■ Offene Aufgaben ■
1) Welcher eingewechselte Spieler erzielte laut dem Bericht über Frankreichs 2:0 gegen Rumänien das Tor in der 83. Minute?
2) Schreibe den Bericht über Frankreichs Sieg gegen Rumänien im gleichen Ton weiter, beginnend nach seinem letzten Satz.

■ Webseite ■
————————
Nach dem 2:0-Sieg gegen Rumänien hoffen Trainer Laurent Blanc und Frankreich auf das Ende der Depression

Berlin. Laurent Blanc ist ein Mann mit ausgeprägtem Sinn für Realismus. Der 44-Jährige spricht für gewöhnlich mit sonorer Stimme, wählt seine Sätze mit Bedacht, sodass sich nur selten hoch emotionale Worte darin wiederfinden. Und so ordnete Frankreichs Nationaltrainer auch die Geschehnisse am Sonnabend nüchtern ein. "Es entsteht etwas", lautete Blancs sachlicher Kommentar zum 2:0 der Seinen über Rumänien in der EM-Qualifikation. Er nannte den Sieg noch einen Erfolg der Moral, weil die beiden Tore durch die eingewechselten Loic Remy (83. Minute) und Yoann Gourcuff (90.) reichlich spät gefallen waren.

Es war der erste Heimsieg der Franzosen seit einem Jahr, natürlich nahm Blanc den frenetischen Jubel der Anhänger auf den Rängen wahr, immerhin führt Frankreich mit sechs Punkten nun die Tabelle der Gruppe D an, doch in überschwänglicher Euphorie übten sich weder er noch seine Protagonisten. Die Balance der französischen Mannschaft, referierte etwa Kapitän Alou Diarra, "bleibt fragil", auch wenn laut Offensivkraft Florent Malouda "das Selbstvertrauen nun wieder da ist".
————————
■ Datensatz ■
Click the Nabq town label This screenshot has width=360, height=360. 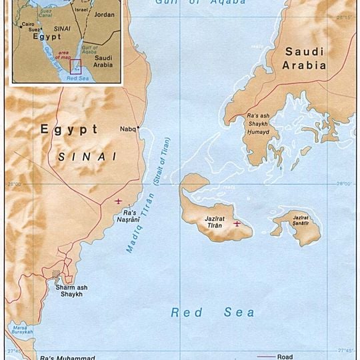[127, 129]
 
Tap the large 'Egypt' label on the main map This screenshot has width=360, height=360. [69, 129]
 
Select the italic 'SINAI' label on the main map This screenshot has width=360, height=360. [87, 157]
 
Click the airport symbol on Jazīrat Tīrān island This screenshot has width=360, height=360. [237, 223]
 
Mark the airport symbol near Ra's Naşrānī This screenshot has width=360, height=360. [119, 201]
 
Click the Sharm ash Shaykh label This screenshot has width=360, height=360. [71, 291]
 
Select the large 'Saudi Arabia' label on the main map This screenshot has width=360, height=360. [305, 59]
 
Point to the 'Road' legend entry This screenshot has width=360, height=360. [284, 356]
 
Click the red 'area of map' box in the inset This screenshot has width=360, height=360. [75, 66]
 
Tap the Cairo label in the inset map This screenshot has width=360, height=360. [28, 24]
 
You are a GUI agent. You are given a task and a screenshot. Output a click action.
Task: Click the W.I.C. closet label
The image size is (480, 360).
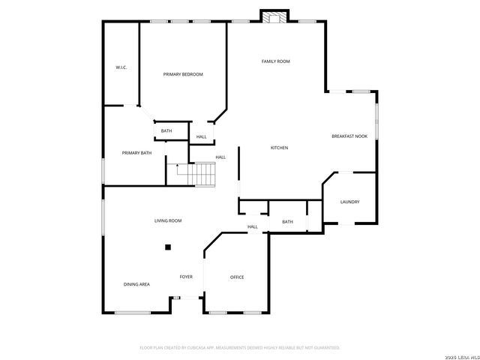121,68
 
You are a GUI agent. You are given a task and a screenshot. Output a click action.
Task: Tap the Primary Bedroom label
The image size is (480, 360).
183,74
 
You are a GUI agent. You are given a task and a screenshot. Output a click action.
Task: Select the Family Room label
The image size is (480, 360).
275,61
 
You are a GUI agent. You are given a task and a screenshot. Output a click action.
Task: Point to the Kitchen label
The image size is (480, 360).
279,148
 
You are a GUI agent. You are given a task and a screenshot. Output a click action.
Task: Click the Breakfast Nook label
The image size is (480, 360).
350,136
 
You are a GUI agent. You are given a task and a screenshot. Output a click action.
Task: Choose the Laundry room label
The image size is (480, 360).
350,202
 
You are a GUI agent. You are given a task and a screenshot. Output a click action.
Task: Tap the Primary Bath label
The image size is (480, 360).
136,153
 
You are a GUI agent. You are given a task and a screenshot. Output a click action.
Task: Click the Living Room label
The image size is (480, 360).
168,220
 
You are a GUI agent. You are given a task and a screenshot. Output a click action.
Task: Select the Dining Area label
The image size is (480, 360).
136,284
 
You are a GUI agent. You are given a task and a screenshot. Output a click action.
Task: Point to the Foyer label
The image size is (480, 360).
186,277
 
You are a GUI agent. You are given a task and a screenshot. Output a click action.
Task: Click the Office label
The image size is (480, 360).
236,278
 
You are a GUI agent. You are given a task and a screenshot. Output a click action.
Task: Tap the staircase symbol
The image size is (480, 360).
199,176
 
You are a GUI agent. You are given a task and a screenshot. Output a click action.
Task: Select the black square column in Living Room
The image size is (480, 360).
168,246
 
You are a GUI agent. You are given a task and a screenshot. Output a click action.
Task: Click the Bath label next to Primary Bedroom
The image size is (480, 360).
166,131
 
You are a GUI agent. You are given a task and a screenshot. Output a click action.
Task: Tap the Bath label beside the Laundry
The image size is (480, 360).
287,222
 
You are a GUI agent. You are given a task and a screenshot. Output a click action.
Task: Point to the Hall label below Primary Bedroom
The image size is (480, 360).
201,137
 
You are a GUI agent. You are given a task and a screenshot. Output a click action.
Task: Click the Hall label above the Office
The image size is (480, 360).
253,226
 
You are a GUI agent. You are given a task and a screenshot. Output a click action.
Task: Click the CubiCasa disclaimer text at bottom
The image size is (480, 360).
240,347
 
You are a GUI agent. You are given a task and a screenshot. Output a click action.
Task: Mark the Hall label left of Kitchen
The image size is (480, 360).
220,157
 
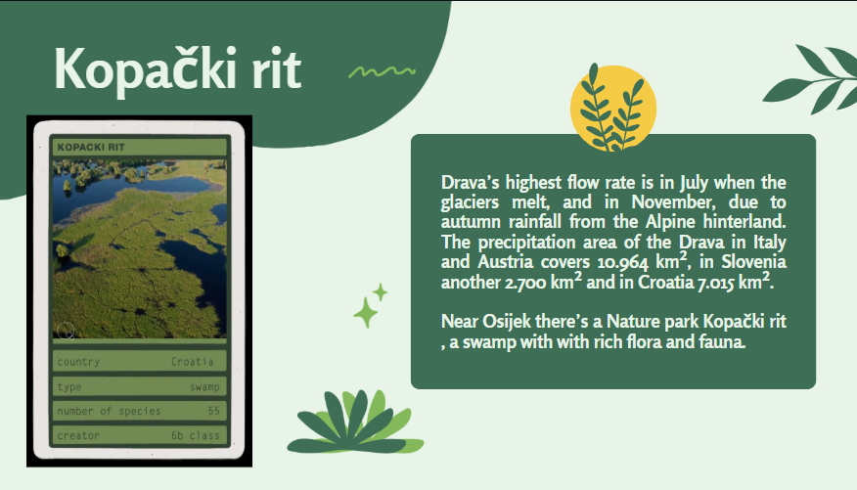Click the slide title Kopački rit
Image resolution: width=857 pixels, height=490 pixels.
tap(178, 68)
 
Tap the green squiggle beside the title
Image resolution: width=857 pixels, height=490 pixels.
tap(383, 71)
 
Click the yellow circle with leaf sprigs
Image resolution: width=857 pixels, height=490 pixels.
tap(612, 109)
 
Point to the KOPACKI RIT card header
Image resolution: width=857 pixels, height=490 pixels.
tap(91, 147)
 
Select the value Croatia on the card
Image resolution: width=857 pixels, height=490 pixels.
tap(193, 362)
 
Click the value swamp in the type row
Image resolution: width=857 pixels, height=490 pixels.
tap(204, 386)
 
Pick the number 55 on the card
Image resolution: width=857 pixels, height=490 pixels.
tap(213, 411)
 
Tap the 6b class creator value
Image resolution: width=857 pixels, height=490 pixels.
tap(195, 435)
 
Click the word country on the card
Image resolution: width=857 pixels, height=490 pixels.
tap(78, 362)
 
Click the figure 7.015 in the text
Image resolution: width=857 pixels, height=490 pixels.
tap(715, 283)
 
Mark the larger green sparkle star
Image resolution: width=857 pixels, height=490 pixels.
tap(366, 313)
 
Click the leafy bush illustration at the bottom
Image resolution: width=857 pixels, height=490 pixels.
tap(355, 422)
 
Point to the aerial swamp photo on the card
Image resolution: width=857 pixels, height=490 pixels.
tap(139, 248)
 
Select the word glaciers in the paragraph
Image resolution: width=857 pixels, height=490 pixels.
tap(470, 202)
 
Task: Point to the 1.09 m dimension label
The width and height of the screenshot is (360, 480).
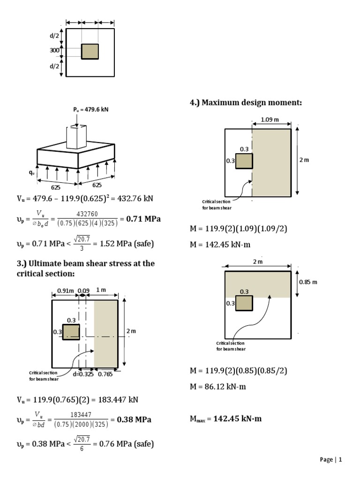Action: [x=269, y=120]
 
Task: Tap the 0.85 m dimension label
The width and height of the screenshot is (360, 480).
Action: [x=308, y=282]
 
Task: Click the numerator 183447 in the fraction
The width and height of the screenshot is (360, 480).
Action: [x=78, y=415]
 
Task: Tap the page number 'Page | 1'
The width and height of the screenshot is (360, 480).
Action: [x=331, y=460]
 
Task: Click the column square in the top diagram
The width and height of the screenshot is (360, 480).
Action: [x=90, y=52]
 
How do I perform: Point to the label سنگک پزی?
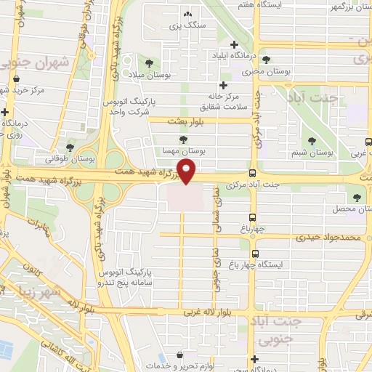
————————
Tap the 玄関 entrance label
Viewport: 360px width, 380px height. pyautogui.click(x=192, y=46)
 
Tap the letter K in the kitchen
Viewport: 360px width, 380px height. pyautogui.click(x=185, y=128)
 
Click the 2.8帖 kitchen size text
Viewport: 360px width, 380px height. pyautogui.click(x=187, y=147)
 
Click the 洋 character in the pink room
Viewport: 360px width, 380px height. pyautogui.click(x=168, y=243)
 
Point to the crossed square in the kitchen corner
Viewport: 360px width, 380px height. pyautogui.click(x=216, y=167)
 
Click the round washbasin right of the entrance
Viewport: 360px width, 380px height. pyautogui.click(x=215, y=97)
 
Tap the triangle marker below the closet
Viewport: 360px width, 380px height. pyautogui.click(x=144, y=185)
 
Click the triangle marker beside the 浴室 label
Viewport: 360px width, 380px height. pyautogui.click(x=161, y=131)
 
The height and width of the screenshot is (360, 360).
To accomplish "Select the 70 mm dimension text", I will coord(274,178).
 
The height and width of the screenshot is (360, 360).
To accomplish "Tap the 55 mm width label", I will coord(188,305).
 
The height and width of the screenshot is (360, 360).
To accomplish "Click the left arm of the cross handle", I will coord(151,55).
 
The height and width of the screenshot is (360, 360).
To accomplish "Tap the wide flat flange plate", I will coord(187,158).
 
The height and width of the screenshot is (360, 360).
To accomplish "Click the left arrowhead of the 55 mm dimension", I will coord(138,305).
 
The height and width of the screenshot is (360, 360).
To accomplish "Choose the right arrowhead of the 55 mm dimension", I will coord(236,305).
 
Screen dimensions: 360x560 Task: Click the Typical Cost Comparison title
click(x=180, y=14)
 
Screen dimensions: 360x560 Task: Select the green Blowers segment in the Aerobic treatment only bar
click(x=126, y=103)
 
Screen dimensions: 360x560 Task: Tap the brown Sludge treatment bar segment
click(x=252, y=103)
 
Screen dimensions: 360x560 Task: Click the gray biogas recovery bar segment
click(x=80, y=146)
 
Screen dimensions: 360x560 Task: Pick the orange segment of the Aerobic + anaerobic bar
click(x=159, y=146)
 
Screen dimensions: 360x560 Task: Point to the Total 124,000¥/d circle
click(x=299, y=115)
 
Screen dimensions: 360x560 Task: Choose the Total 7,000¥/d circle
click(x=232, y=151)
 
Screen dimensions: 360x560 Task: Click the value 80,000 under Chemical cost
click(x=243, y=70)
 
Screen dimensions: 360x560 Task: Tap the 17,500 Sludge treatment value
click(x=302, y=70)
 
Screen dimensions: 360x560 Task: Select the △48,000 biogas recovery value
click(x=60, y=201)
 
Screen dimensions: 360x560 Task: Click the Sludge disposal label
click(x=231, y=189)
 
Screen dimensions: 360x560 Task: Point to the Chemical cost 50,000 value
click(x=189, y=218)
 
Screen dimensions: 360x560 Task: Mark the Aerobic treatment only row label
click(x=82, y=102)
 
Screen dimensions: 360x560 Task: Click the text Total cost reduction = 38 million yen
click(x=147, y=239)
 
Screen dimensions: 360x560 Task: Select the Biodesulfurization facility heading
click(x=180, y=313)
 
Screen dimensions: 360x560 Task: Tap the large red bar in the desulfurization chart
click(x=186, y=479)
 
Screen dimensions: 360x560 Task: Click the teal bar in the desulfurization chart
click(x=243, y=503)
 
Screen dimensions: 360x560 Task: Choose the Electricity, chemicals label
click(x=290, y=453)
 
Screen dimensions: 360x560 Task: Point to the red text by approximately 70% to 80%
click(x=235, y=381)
————————
■ Antworten der Reihe ■
1) Loic Remy.

2)
Frankreich ist immer noch gezeichnet von den Geschehnissen der WM im Sommer in Südafrika, dem desaströsen Vorrundenaus und den Vorfällen abseits der Spiele, als die Profis eine Übungseinheit boykottierten und ihren Vorgesetzten übel beleidigten.

Jene Dinge hatten in Frankreich grundsätzliche Gesellschaftsdebatten über Jugendkultur, Integration und Vorbildfunktion ausgelöst. Die Beliebtheitswerte der Nationalmannschaft in der Bevölkerung waren so miserabel wie sonst nur jene von Politikern, die der Korruption überführt wurden. Und so geriet die Causa Nationalmannschaft zur Staatsaffäre, Präsident Nicolas Sarkozy bat zum Krisengipfel, der Fußballverband sanktionierte die vermeintlichen Rädelsführer - darunter auch Bayerns Franck Ribéry - mit Auswahlsperren, das Ende von Trainer Raymond Domenech war ohnehin schon vor dem WM-Turnier beschlossen worden. All das ist das Erbe, das Welt- und Europameister Blanc nun mittragen muss.

"Wir wollen das Stade de France zurückerobern", hatte er im Vorfeld der Partie gegen Rumänien getönt. Das Spiel sollte so etwas wie die erste Versöhnung mit den heimischen Fans werden, eine Versöhnung mit Verspätung. Schon zum Auftakt der EM-Qualifikation gegen Weißrussland war die "Equipe tricolore" mit diesem Vorsatz im Pariser Vorort St. Denis angetreten. Sie agierte überlegen, am Ende aber reichte Weißrussland ein guter Spielzug, um Frankreich zu bezwingen.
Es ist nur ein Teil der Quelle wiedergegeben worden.